The vendor exposes only narrow integration points that block automation.
The vendor “allows APIs” but limits them to a few read-only endpoints.
InEvent’s Enterprise REST API targets the opposite posture. It gives you programmatic reach into core objects and their lifecycle transitions. You can create, retrieve, update, and delete resources, and you can also trigger state changes that mirror operational workflows. Example: you can register an attendee, assign a ticket type, attach custom fields, apply access rules, and then pull the same attendee record and see the exact normalized representation that the UI renders.
This posture matters most in enterprise environments where the event platform sits inside a larger system graph:
CRM drives invitations, segmentation, and routing.
Finance systems reconcile orders, refunds, and tax fields.
IAM systems govern who can access which datasets.
Data platforms ingest clickstream and attendance telemetry for attribution.
InEvent’s API is the backbone that powers our major connectors, including the InEvent Integration with Microsoft Dynamics 365 and Salesforce. That matters because it proves two things: first, the API surface supports real production load; second, it supports canonical enterprise objects and the lifecycle transitions they require.
The InEvent API Gateway implements RESTful conventions to keep integration work boring in the best way. Each resource model follows predictable patterns:
Collections: /attendees, /sessions, /orders
Entities: /attendees/{attendeeId}, /sessions/{sessionId}
Subresources: /sessions/{sessionId}/speakers, /attendees/{attendeeId}/checkins
Actions (when state transitions require explicit verbs): /attendees/{id}/checkin, /orders/{id}/refund
Responses serialize as JSON payloads. Requests accept JSON bodies for create and update, and query strings for filtering, ordering, and pagination.

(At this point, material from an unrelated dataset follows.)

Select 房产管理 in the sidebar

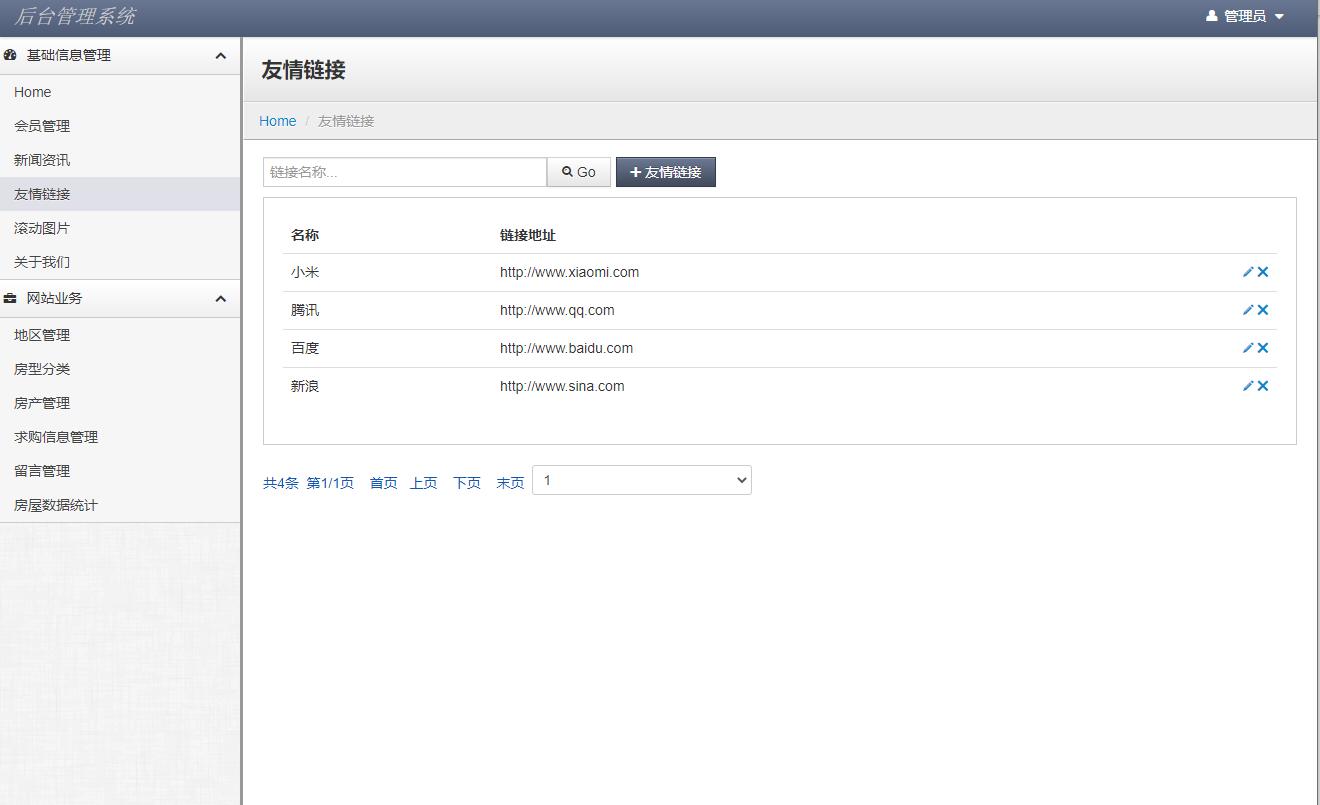(42, 402)
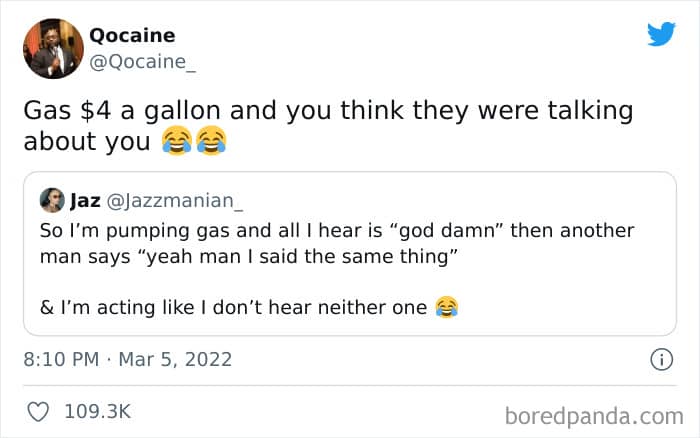
Task: Click the Mar 5, 2022 date
Action: (x=176, y=359)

The API returns standard HTTP status codes:
200 OK: successful read or update with a response body
201 Created: successful create, often with a Location header and created entity
204 No Content: successful delete or action without a payload
400 Bad Request: schema validation failure, missing fields, invalid values
401 Unauthorized: missing/invalid OAuth2 token
403 Forbidden: valid token, insufficient scope or policy
404 Not Found: resource id does not exist or caller lacks access to it
409 Conflict: versioning mismatch, duplicate unique key, state conflict
429 Too Many Requests: rate limiting triggered
500/503: server errors, transient failures, or upstream dependencies
These codes become your primary control flow. Engineers do not need custom heuristics or string matching; you can implement retry policies, idempotency rules, and fallbacks based on deterministic status codes.
The operational API covers transactional objects and their immediate state, but enterprise teams also need downstream datasets for analytics, warehousing, and ML. InEvent uses the InEvent Data Lake as the canonical aggregation layer for event telemetry and derived metrics. Your integration can ingest raw datasets into your own warehouse, or you can pull normalized aggregates where that fits your architecture.

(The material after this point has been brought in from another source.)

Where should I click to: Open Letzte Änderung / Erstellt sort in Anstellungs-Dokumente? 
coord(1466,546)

A common pattern looks like this:
Use REST endpoints to manage lifecycle: registration, updates, check-in events.
Use analytics endpoints to extract metrics and event logs on a schedule.
Stream or batch these datasets into your BI tool or warehouse for joins with CRM and marketing data.

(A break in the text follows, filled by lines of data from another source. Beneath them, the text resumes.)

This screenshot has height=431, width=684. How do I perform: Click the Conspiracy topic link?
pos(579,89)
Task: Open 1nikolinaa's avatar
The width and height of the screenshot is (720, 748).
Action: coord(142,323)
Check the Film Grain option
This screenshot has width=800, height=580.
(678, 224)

That is not a marketing story. That is a systems story: the API gives you deterministic writes and reads, while the analytics layer gives you scalable extraction and reporting without you reverse engineering UI exports.
The InEvent API Gateway authenticates calls through OAuth2 Bearer Tokens. InEvent standardizes token lifecycle through the InEvent Token Exchange, which acts as the authority for issuing access tokens that map to user identities, service accounts, or integration clients.
At a practical level, every request includes:
Authorization: Bearer <access_token>
The token encodes the caller identity and permitted scopes. The gateway validates signature, expiration, and policy constraints before routing the call.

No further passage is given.